■ **Records supplied**:
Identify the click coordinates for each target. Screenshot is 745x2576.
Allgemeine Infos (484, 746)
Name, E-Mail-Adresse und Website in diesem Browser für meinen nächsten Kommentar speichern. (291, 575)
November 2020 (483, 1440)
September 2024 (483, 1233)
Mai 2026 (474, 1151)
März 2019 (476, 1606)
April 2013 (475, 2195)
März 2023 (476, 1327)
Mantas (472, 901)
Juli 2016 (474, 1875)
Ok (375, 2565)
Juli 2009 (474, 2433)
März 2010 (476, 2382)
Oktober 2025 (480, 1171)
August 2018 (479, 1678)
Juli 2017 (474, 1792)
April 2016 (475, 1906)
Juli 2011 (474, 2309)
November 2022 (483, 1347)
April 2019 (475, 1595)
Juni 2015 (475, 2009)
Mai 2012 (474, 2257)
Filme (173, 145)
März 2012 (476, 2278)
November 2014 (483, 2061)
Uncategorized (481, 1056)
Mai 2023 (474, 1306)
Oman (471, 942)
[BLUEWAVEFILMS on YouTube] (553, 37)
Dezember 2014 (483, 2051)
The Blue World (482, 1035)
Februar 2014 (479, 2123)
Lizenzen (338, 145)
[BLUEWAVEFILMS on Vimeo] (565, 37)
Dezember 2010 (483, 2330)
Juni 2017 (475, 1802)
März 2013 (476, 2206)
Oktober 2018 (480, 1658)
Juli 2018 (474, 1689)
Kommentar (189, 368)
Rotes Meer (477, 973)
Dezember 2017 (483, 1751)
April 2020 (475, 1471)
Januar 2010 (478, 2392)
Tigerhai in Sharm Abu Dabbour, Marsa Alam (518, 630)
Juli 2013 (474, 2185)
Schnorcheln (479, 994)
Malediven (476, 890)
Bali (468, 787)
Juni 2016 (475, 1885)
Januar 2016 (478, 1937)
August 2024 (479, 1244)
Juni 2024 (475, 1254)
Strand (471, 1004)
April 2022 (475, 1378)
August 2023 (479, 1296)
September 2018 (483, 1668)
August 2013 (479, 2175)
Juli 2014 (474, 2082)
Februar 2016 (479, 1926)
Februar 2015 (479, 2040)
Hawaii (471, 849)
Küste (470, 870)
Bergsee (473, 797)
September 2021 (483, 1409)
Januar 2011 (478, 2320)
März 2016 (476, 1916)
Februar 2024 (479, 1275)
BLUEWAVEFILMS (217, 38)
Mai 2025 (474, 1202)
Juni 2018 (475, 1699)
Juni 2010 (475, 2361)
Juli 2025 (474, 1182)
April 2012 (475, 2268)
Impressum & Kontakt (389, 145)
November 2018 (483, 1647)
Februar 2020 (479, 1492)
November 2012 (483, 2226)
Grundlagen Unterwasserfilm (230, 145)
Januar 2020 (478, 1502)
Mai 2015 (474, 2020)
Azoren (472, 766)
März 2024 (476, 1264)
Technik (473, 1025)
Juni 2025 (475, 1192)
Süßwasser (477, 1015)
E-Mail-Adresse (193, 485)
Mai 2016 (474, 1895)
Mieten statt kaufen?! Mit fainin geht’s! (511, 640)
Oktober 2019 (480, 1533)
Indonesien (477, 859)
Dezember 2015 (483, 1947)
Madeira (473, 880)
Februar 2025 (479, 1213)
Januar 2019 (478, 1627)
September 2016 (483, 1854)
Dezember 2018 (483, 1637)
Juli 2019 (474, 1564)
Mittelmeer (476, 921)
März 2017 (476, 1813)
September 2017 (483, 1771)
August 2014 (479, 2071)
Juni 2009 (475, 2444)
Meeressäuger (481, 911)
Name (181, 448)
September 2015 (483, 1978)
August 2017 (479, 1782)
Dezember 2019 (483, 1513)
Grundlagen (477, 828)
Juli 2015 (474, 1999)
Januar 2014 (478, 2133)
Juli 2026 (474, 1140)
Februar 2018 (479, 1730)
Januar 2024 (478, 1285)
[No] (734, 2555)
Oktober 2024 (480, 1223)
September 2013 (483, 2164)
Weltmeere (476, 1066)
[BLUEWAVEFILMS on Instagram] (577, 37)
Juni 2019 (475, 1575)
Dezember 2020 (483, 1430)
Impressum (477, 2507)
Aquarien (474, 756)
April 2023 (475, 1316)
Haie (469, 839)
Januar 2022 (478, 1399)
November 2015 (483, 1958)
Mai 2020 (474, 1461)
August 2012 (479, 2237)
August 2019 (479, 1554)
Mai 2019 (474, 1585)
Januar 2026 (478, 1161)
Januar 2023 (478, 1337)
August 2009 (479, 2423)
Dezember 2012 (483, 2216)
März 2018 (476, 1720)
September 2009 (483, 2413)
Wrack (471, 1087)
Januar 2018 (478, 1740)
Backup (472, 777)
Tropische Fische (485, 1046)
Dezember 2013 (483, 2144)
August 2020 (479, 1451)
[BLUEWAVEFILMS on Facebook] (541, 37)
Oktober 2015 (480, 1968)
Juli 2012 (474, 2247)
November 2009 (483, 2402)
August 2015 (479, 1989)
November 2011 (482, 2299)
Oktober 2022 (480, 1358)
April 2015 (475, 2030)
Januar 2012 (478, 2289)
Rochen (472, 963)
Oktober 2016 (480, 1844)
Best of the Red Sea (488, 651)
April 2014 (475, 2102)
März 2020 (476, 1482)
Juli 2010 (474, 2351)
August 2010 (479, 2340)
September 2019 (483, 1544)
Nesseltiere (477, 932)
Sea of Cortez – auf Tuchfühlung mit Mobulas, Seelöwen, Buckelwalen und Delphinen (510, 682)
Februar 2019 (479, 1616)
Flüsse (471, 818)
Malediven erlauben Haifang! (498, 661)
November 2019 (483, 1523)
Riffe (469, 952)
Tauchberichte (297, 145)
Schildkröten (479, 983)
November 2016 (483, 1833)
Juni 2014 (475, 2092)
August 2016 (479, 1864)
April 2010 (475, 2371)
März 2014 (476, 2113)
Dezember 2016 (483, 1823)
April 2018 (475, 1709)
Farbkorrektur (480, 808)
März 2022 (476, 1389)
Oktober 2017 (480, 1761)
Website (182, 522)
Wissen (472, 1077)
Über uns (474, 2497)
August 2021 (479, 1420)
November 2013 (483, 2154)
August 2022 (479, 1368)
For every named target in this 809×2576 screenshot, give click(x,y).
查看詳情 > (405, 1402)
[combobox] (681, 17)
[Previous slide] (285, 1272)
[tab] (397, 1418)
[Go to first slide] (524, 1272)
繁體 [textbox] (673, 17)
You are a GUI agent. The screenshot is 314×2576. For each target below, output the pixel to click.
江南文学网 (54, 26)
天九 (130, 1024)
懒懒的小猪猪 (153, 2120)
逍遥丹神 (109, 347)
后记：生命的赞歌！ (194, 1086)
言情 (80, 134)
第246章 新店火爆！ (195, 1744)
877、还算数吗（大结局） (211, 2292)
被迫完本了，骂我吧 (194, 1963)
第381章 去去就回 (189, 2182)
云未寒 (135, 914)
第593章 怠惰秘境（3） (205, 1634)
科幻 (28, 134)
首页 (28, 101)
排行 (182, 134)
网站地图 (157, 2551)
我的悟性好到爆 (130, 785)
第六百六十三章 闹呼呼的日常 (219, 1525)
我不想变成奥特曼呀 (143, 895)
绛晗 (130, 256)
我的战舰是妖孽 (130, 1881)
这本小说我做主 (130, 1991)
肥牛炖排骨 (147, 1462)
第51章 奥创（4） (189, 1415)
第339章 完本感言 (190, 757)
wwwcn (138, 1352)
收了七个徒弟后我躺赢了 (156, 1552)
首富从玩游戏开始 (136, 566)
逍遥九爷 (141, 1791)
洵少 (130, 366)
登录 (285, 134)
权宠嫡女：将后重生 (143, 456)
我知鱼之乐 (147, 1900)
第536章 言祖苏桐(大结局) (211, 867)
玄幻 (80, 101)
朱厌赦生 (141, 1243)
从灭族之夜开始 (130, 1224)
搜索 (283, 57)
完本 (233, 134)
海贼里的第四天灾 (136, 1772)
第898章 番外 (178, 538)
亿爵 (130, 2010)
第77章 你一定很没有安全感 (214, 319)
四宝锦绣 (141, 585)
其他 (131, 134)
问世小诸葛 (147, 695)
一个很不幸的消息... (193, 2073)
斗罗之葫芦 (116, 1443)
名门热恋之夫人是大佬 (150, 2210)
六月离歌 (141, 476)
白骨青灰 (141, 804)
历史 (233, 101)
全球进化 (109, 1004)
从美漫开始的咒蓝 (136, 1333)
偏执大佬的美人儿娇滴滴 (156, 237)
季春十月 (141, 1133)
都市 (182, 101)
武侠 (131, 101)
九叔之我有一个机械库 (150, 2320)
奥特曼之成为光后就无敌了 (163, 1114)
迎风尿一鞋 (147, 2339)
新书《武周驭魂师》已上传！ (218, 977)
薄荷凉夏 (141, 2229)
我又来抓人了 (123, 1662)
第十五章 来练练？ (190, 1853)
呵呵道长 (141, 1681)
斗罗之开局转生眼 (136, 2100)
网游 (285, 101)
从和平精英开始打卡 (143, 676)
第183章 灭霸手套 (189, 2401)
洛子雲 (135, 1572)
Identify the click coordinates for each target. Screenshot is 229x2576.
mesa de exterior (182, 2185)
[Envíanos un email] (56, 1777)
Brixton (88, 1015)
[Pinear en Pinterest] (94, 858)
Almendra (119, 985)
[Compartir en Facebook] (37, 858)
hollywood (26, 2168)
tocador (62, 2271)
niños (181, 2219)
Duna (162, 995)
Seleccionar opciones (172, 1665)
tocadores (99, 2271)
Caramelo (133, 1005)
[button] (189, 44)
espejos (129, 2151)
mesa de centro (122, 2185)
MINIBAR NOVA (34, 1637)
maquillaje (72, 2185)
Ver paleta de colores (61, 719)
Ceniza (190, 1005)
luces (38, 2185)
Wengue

■ **Brief**: Taking the entries above, write out exactly the lines starting with the line containing "BLUEWAVEFILMS (217, 38)" and going on through the line containing "Mai 2016 (474, 1895)", both included, and nothing else.

■ **Solution below**:
BLUEWAVEFILMS (217, 38)
Mai 2025 (474, 1202)
Juni 2018 (475, 1699)
Juni 2010 (475, 2361)
Juli 2025 (474, 1182)
April 2012 (475, 2268)
Impressum & Kontakt (389, 145)
November 2018 (483, 1647)
Februar 2020 (479, 1492)
November 2012 (483, 2226)
Grundlagen Unterwasserfilm (230, 145)
Januar 2020 (478, 1502)
Mai 2015 (474, 2020)
Azoren (472, 766)
März 2024 (476, 1264)
Technik (473, 1025)
Juni 2025 (475, 1192)
Süßwasser (477, 1015)
E-Mail-Adresse (193, 485)
Mai 2016 (474, 1895)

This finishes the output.